The editorial criteria that scientific journals must accomplish to become part of some indexes or databases are parameters for the evaluation of the journals in terms of the scientific rigor of their processes, the transparency of their methods, and other operating conditions.

The editorial quality indexes evaluate journals considering criteria that, like the scientific journal itself, have evolved and adapted to the changes made by the use of technology and the dynamics that have arisen in terms of scientific communication. In our region, Latindex established a base with the editorial criteria defined in 2012 for the incorporation of scientific journals in its Catalog 1.0; subsequently, Redalyc and SciELO adjusted these criteria to their own experiences.

These international standards defined as common criteria can be in three categories and, although each index of editorial quality adjusts them to its editorial policy, it can be considered that their compliance to them is assessed in the same way in any index. 

These categories can be stablished in the following way:

  1. Editorial identity and typology of articles criteria (editorial policy)
  2. Peer-reviewed criteria
  3. Structural criteria

In the first category, the editorial criteria that allow the appropriate identification of the scientific journal (ISSN, publishing institution, country, subject area, etc.) can be found, as well as those who offer information about the content of a fascicle (type of document: investigation article, essay, review, section in which it belongs, number of articles per year and other similar criteria).

Within the peer-reviewed criteria, we can find those that indicate relevant data about the peer evaluation process, the evaluation type, the time of the process, the phases that it has, and the possible results. These criteria define the scientific aspect of the research results.
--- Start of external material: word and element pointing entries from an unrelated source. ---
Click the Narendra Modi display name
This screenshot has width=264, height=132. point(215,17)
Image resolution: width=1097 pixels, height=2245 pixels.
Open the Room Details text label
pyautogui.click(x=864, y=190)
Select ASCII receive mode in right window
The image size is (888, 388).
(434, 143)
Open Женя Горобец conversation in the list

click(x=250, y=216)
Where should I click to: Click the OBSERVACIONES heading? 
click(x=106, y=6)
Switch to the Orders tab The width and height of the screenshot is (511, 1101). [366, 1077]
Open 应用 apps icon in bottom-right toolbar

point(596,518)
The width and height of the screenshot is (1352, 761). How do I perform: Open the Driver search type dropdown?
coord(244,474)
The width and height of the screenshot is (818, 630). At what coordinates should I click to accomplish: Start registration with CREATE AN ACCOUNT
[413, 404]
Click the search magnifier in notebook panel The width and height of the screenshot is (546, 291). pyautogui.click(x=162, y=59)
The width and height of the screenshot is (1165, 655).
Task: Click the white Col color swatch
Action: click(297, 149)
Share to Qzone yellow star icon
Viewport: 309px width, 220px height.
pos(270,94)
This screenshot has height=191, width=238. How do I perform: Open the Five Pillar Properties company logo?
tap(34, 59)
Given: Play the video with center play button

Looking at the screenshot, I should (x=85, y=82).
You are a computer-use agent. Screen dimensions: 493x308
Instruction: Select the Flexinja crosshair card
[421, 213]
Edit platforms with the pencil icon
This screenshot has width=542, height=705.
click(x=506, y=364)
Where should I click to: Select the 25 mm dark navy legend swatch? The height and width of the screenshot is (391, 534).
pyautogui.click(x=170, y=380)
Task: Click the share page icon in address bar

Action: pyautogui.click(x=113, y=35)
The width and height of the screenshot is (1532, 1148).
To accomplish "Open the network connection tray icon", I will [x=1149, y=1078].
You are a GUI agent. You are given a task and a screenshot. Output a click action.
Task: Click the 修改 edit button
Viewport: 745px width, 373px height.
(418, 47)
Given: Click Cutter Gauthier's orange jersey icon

The structural criteria are defined by those who are part of the organizational level of scientific journals, the Editorial board, the scientific board and, also, they contemplate the use of editorial rules that authors must follow, the use of quoting rules, the structure of scientific articles and of the general fascicle.

During 2018, through 13 online sessions, various presentations where held on the framework of the Permanent Communication of Open Science Seminar, with national and international guests, where each dedicated a space to a particular topic on the Communication of Science. The mentioned themes were: Open Access to knowledge, Management of academic profiles, writing and structure of a scientific article, visibility and impact of science, among others.